→ What is being asked: This task asks for the lines from the one with "You are a computer-use" to the final line below, repeated exactly, with pictures omitted.

Data records
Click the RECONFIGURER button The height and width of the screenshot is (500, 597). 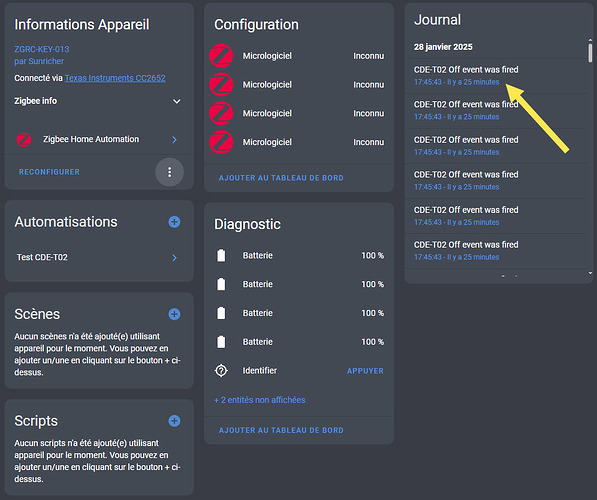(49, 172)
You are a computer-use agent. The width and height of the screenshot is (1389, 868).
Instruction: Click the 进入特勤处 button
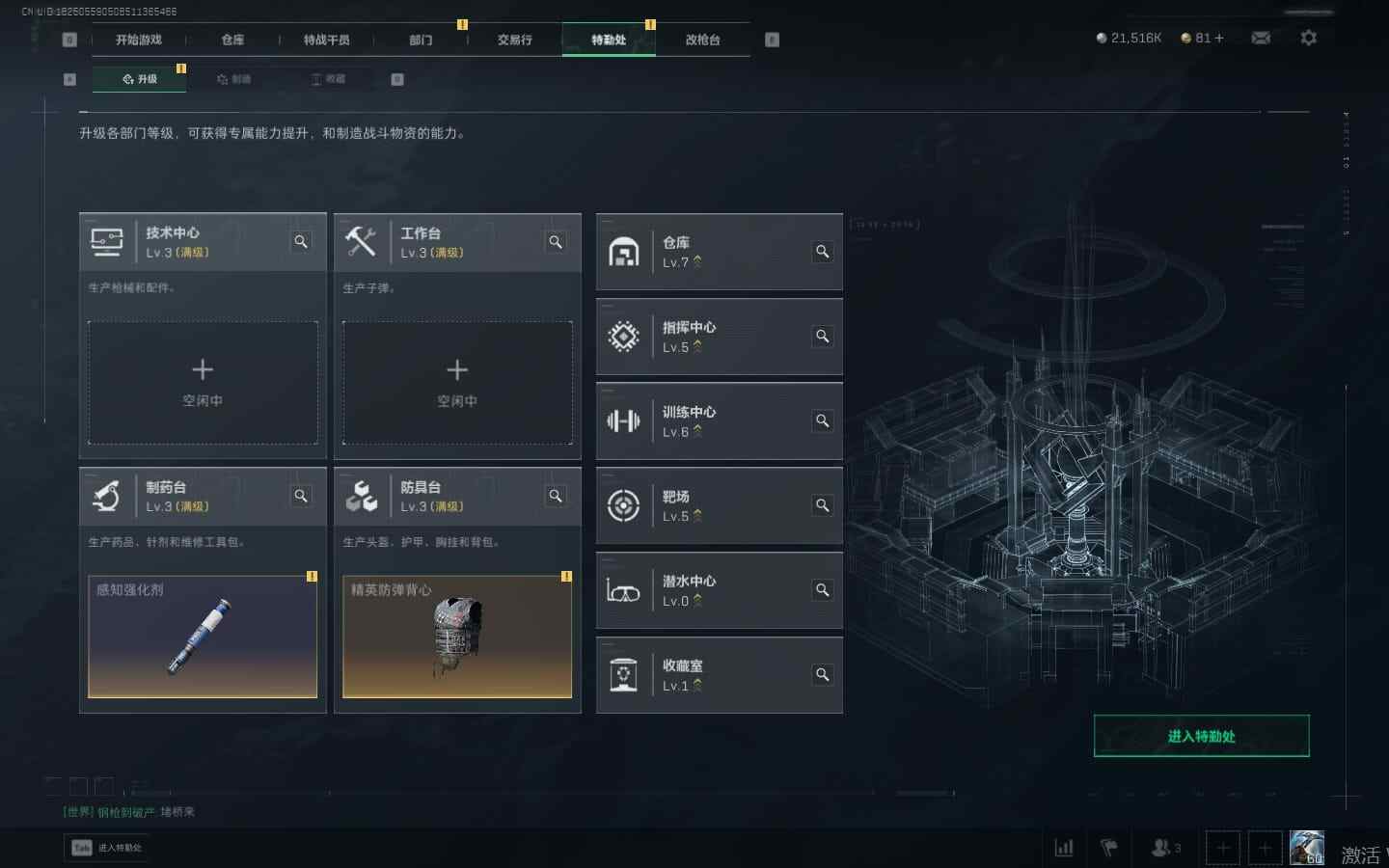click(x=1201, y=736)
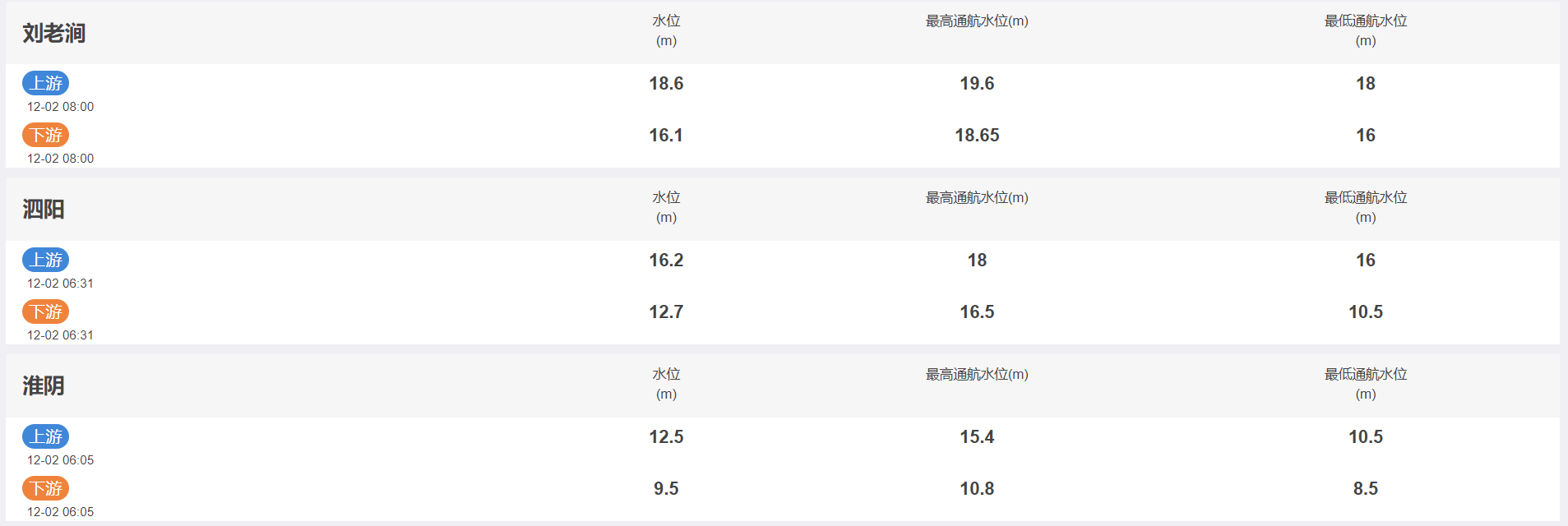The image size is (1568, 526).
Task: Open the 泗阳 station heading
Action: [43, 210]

→ Exercise result:
You are a computer-use agent. The width and height of the screenshot is (1389, 868).
Instruction: Click the 进入特勤处 button
click(x=1201, y=736)
The image size is (1568, 526).
Task: Open the 泗阳 station heading
Action: [43, 210]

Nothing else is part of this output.